● **Brano**
Definire ed illustrate le tecniche di stabilizzazione dei prodotti alimentati basate
sull’esposizione alle alte T
Le tecniche basate sull’esposizione alle alte temperature hanno la finalità di distruggere i
microrganismi e le loro tossine, distruggere insetti o parassiti eventualmente presenti,
inattivare enzimi; però possono avere degli effetti indesiderati come la distruzione di nutrienti
(vitamine, amminoacidi ecc.), possono innescare reazioni chimiche (ossidazione lipidica, NEB) e
possono provocare il cambiamento delle proprietà sensoriali (sviluppo di aromi e colori
indesiderati, modifica di consistenza)
Gli effetti del calore quindi sono:
• Quasi tutti i batteri vengono uccisi a 82-93°C, ma non le spore
• Molte attività enzimatiche sono inibite a 60-70°C
• Per la distruzione delle spore sono necessarie temperature maggiori di 100°C
• Il calore provoca danni a vitamine, colore e flavour
• Il calore provoca modificazioni chimico-fisiche ai costituenti degli alimenti (modifiche
sensoriali)
BLANCHING:
1. è il trattamento termico minimo richiesto per causare la distruzione
dell’enzima target (più termoresistente) e allo stesso modo preservare le proprietà
sensoriali e nutrizionali del prodotto.
PASTORIZZAZIONE:
2. consiste nel trattamento termico blando (T minore o uguale a
100°C) che ha la finalità di distruggere i patogeni non sporigeni (non elimina le spore) e le
forme vegetative (meno termoresistenti) nonché all’inattivazione della maggior parte degli
enzimi in un alimento.
Gli obbiettivi e le condizioni di questa operazione unitaria dipendono strettamente dal pH
dell’alimento.
- Se si pastorizza un alimento acido (pH<4,5) allora la pastorizzazione ha la finalità di
distruggere tutti i microrganismi alterativi e di inattivare gli enzimi presenti, in quanto il
pH acido blocca la crescita di batteri sporigeni e in questo caso l’alimento sarà una
conserva che sarà stabile anche a T ambiente e quindi non è necessario un trattamento
conservativo.
- Se si pastorizza un alimento non acido (pH>4,5) allora in questo caso la
pastorizzazione deve avere la finalità di distruggere i microrganismi patogeni e la shelf
life dipende anche da altri interventi conservativi o stabilizzanti (refrigerazione,
riduzione aW, confezionamento)
La durata e la temperatura del trattamento dipendono dalle caratteristiche
dell’alimento. Per questo esistono 3 tipologie di pastorizzazione:
Bassa (60-65°C per 30 secondi), adatto per alimenti che subiscono un processo
fermentativo come birra/vino o formaggi
Alta (75-85°C per 2-3 minuti), usato un tempo per il latte e ora sostituito dall’HTST)
Rapida o HTST (75-85°C per 15-20 secondi), condotta in alimenti liquidi che
scorrono in scambiatori di calore
Di norma dopo la pastorizzazione vi è una rapida fase di raffreddamento del prodotto,
per limitare lo sviluppo dei microrganismi residui e il danno termico.

● **Istruzioni**
**1.** Riassumi in due frasi il brano sui trattamenti termici degli alimenti.
**2.** Rispondi alle seguenti domande sul brano dei trattamenti termici, una per riga.
(a) A quale temperatura vengono uccisi quasi tutti i batteri?
(b) Quale valore di pH separa un alimento acido da uno non acido?
(c) Quanto dura la pastorizzazione rapida o HTST?

● **Estratto dei dati**
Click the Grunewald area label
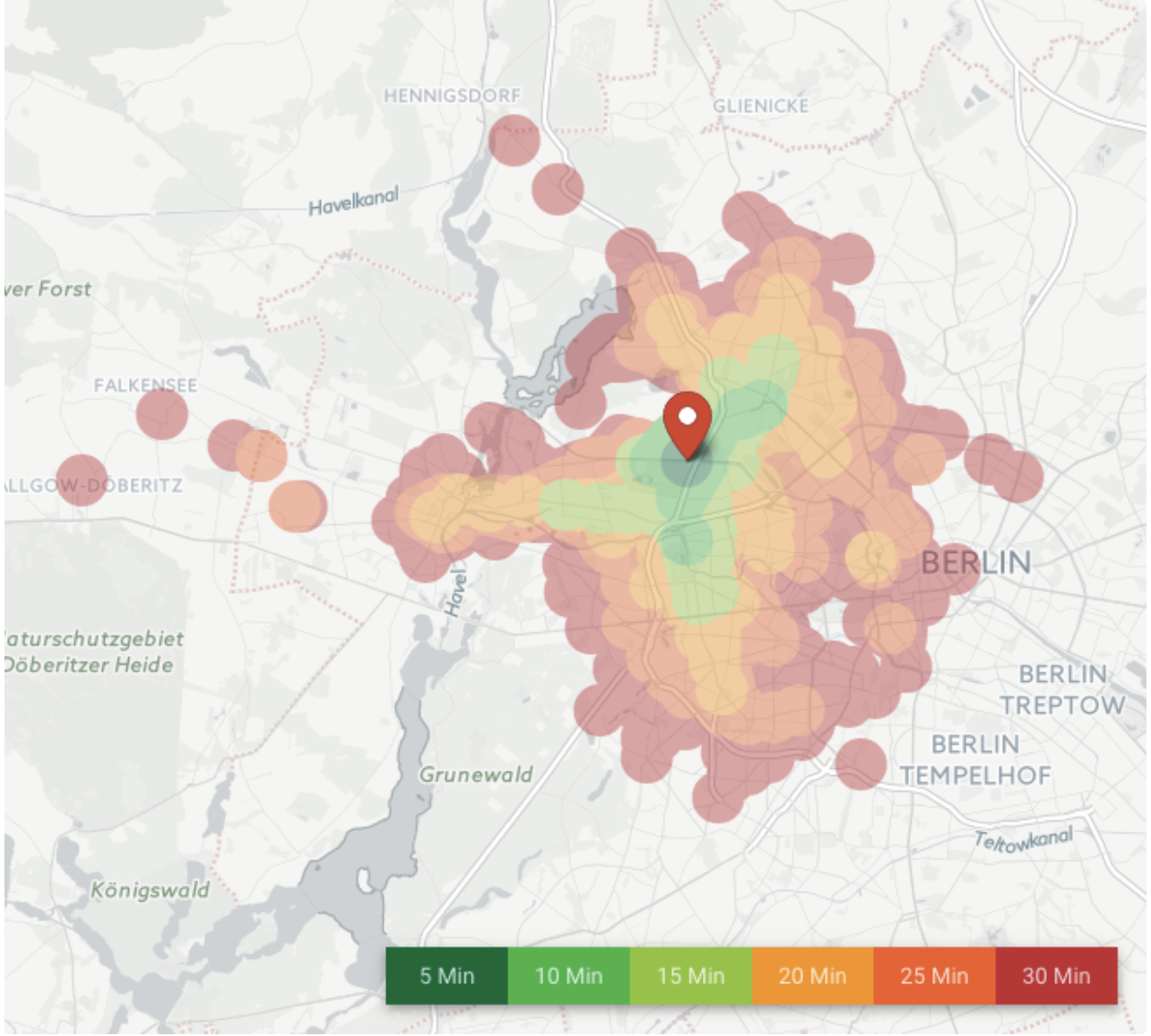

● **Risposte**
**1.** Le tecniche di stabilizzazione basate sulle alte temperature servono a distruggere microrganismi, tossine, insetti e parassiti e a inattivare gli enzimi, ma possono anche distruggere nutrienti, innescare reazioni chimiche e modificare le proprietà sensoriali. Il blanching è il trattamento termico minimo per distruggere l'enzima target più termoresistente, mentre la pastorizzazione è un trattamento blando, a temperature non superiori a 100 °C, i cui obiettivi dipendono dal pH dell'alimento e che si distingue in bassa, alta e rapida (HTST).

**2.**
(a) Quasi tutti i batteri vengono uccisi a 82-93 °C.
(b) Il valore che separa un alimento acido da uno non acido è un pH di 4,5.
(c) La pastorizzazione rapida o HTST dura 15-20 secondi.